In the latest of the developments, terror level threats have now been reduced to “severe” from “critical.” It indicates that an attack remains highly likely rather than imminent. The Army troops deployed as a result of Operation Temperer will be reduced from Monday night.
Prime Minister Theresa May said significant activity by the police during the last 24 hours led to the threat being reduced.
Rada also detained the brother Hashem Abedi, who was born in 1997, on Tuesday evening on suspicion of links to ISIS, spokesman Ahmed Bin Salem said.
He did not give any details on the reasons why the father was arrested.
Hashem Abedi had been in touch with attacker Salman Abedi, Bin Salem said, and was suspected of planning to carry out an attack in the Libyan capital.
The number of people in custody has gone up to 11 now.
The arrests were made after searches in Cheetham Hill area of Manchester, where a controlled explosion was used to gain entry into an address.
According to the Kalam Research think-tank, which has an office in Tripoli, Abedi's father Abu Ismail left Saudi Arabia for London in 1992 and joined the Islamist Libyan Islamic Fighting Group in 1994.
Abedi's father and elder brother Ismail were active at Disbury Mosque in south Manchester, said a trustee of the mosque, Fawzi Haffar. US security officials said Abedi also had a sister named Jomana.

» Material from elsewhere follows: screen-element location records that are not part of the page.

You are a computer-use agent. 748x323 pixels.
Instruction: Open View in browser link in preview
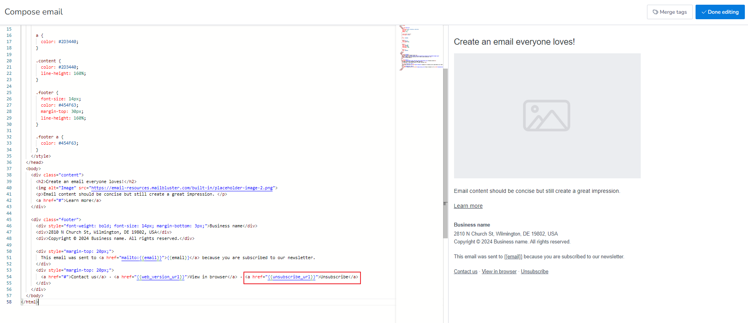pos(499,271)

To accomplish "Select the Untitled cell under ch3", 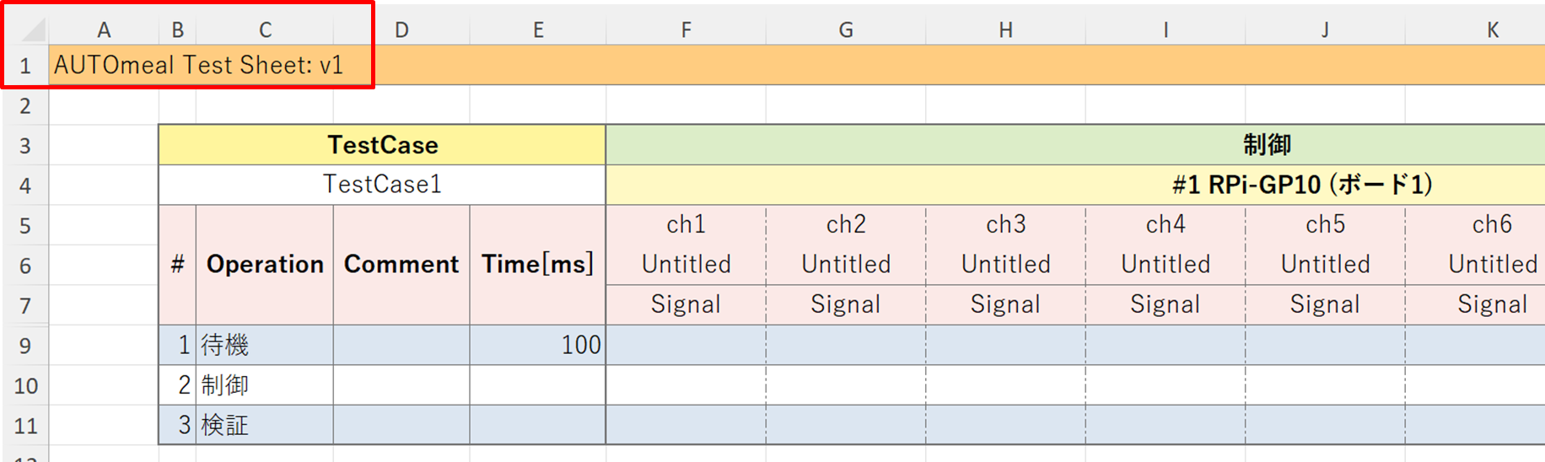I will point(1005,265).
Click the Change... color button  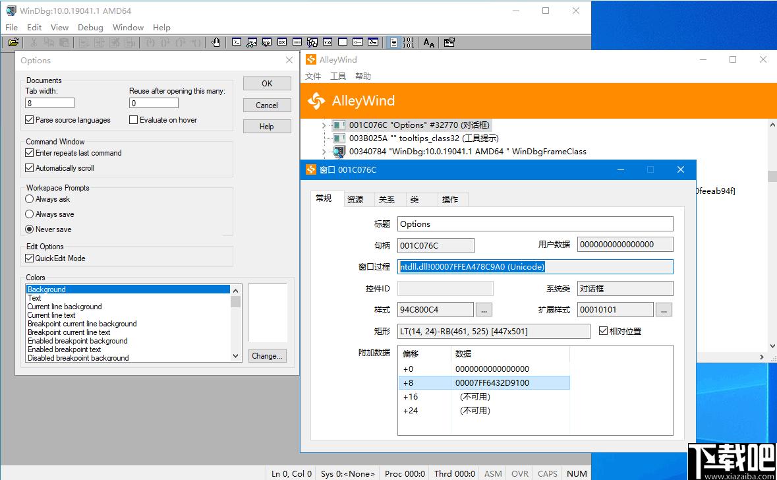267,356
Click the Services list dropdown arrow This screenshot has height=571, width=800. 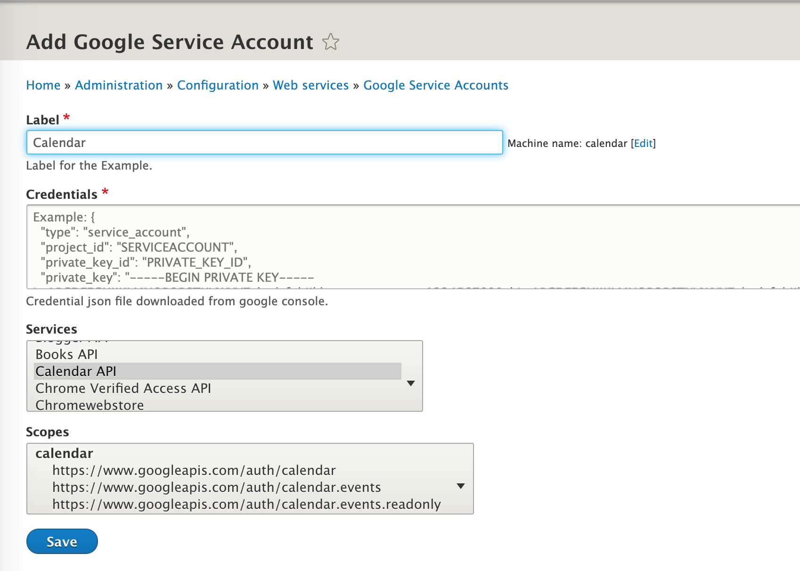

Abu Ismail would read the call to prayer and Ismail worked as a volunteer, Haffar said.
Abdalla Yousef, a spokesman for the mosque, said Abedi's father and the rest of the family apart from the two sons had returned to Libya in 2011 after the killing of Gadaffi.
"He always had a bit of an attitude problem," Leon Hall, who went to school with him, told the Daily Mail newspaper. "I can’t say I really liked the man."
After leaving school, he went on to begin a business and management course in 2014 at the nearby University of Salford.
Alan Kinsey, 52, who lived in the house opposite Abedi, said he thought there had been just one man for the last 7-8 months and a couple had been living there as well before that.
He said the man used to wear traditional white Islamic dress, was aged in his 20s, 6 ft. 2-4ins (about 1.9 metres), and very skinny.
"No one really interacted with him," Kinsey said.
The bomb used in the attack appeared to contain carefully packed shrapnel and have a powerful charge, according to leaked photographs from the investigation published by the New York Times on Wednesday.
The pictures showed remnants of a blue Karrimor-branded backpack, which could have been used to carry the device, and a possible detonator, which the investigators believed was held in the bomber's left hand, the newspaper said.
Nuts and screws propelled by the blast were also shown as well as the remains of a 12-volt battery, which could have been the power source, it said.
It also published a diagram showing most of the fatalities occurred in a circle around the bomber, which it said indicated a powerful, high velocity charge.
The preliminary evidence suggested the bomb was made with forethought and care, it said.
British security services are now trying to work out what turned Abedi, the tall, skinny son of a devout Muslim who opposed former Libyan leader Muammar Gaddafi, into a killer.
Ariana Grande has suspended her concert tour after a suicide bomber killed 22 people at her performance in Manchester, England, the US pop singer's representatives said on Wednesday.
Grande had been scheduled to perform two shows at London's O2 arena this week as part of her "Dangerous Woman" tour. Both shows have been canceled, as well as performances through 5 June, her record label said in a statement.